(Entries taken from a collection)
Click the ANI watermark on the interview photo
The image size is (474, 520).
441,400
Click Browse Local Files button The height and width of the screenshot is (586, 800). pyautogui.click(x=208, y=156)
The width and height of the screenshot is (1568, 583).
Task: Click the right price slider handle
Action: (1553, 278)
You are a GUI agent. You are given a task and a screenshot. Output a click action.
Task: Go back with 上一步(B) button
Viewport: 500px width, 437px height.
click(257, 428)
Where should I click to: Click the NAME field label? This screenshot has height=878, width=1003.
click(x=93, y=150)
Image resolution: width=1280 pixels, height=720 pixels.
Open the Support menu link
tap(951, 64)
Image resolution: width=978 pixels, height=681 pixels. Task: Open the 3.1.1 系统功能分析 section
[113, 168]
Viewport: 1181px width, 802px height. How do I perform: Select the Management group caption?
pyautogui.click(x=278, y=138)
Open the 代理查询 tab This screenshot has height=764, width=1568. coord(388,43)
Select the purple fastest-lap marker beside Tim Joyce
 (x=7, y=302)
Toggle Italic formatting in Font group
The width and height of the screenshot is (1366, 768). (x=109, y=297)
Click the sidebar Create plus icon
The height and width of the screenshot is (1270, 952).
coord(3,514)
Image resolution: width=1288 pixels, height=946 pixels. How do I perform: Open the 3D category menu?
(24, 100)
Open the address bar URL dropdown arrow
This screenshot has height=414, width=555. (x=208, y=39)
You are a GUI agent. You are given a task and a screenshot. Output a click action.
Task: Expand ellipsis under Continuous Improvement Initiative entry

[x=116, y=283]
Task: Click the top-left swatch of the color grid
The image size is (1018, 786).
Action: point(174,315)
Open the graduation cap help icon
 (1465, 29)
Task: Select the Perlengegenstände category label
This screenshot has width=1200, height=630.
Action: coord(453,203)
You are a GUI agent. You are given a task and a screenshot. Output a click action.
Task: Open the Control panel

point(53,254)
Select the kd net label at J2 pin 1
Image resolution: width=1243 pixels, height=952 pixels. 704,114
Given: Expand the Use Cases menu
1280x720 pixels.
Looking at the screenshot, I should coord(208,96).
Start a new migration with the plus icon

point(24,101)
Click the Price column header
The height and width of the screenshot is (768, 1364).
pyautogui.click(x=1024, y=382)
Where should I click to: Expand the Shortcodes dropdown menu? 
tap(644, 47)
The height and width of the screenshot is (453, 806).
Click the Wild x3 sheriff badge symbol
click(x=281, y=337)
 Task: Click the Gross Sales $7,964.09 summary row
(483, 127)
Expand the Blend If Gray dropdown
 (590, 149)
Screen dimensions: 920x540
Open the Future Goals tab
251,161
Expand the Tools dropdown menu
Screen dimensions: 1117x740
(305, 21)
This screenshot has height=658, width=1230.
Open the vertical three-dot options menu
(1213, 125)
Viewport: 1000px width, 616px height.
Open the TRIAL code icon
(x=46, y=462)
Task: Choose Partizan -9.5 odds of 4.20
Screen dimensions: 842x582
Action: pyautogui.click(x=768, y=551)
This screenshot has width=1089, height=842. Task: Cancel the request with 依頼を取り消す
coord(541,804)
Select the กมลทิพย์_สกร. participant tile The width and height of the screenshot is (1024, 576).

Your task: Write the entries above out again. Match them exactly.

Exercise solution:
Click the ANI watermark on the interview photo
The image size is (474, 520).
441,400
Click Browse Local Files button The height and width of the screenshot is (586, 800). pyautogui.click(x=208, y=156)
The width and height of the screenshot is (1568, 583).
Task: Click the right price slider handle
Action: (1553, 278)
You are a GUI agent. You are given a task and a screenshot. Output a click action.
Task: Go back with 上一步(B) button
Viewport: 500px width, 437px height.
click(257, 428)
Where should I click to: Click the NAME field label? This screenshot has height=878, width=1003.
click(x=93, y=150)
Image resolution: width=1280 pixels, height=720 pixels.
Open the Support menu link
tap(951, 64)
Image resolution: width=978 pixels, height=681 pixels. Task: Open the 3.1.1 系统功能分析 section
[113, 168]
Viewport: 1181px width, 802px height. How do I perform: Select the Management group caption?
pyautogui.click(x=278, y=138)
Open the 代理查询 tab This screenshot has height=764, width=1568. coord(388,43)
Select the purple fastest-lap marker beside Tim Joyce
 (x=7, y=302)
Toggle Italic formatting in Font group
The width and height of the screenshot is (1366, 768). (x=109, y=297)
Click the sidebar Create plus icon
The height and width of the screenshot is (1270, 952).
coord(3,514)
Image resolution: width=1288 pixels, height=946 pixels. How do I perform: Open the 3D category menu?
(24, 100)
Open the address bar URL dropdown arrow
This screenshot has height=414, width=555. (x=208, y=39)
You are a GUI agent. You are given a task and a screenshot. Output a click action.
Task: Expand ellipsis under Continuous Improvement Initiative entry

[x=116, y=283]
Task: Click the top-left swatch of the color grid
The image size is (1018, 786).
Action: point(174,315)
Open the graduation cap help icon
 (1465, 29)
Task: Select the Perlengegenstände category label
This screenshot has width=1200, height=630.
Action: coord(453,203)
You are a GUI agent. You are given a task and a screenshot. Output a click action.
Task: Open the Control panel

point(53,254)
Select the kd net label at J2 pin 1
Image resolution: width=1243 pixels, height=952 pixels. 704,114
Given: Expand the Use Cases menu
1280x720 pixels.
Looking at the screenshot, I should coord(208,96).
Start a new migration with the plus icon

point(24,101)
Click the Price column header
The height and width of the screenshot is (768, 1364).
pyautogui.click(x=1024, y=382)
Where should I click to: Expand the Shortcodes dropdown menu? 
tap(644, 47)
The height and width of the screenshot is (453, 806).
Click the Wild x3 sheriff badge symbol
click(x=281, y=337)
 Task: Click the Gross Sales $7,964.09 summary row
(483, 127)
Expand the Blend If Gray dropdown
 (590, 149)
Screen dimensions: 920x540
Open the Future Goals tab
251,161
Expand the Tools dropdown menu
Screen dimensions: 1117x740
(305, 21)
This screenshot has height=658, width=1230.
Open the vertical three-dot options menu
(1213, 125)
Viewport: 1000px width, 616px height.
Open the TRIAL code icon
(x=46, y=462)
Task: Choose Partizan -9.5 odds of 4.20
Screen dimensions: 842x582
Action: pyautogui.click(x=768, y=551)
This screenshot has width=1089, height=842. Task: Cancel the request with 依頼を取り消す
coord(541,804)
Select the กมลทิพย์_สกร. participant tile The width and height of the screenshot is (1024, 576).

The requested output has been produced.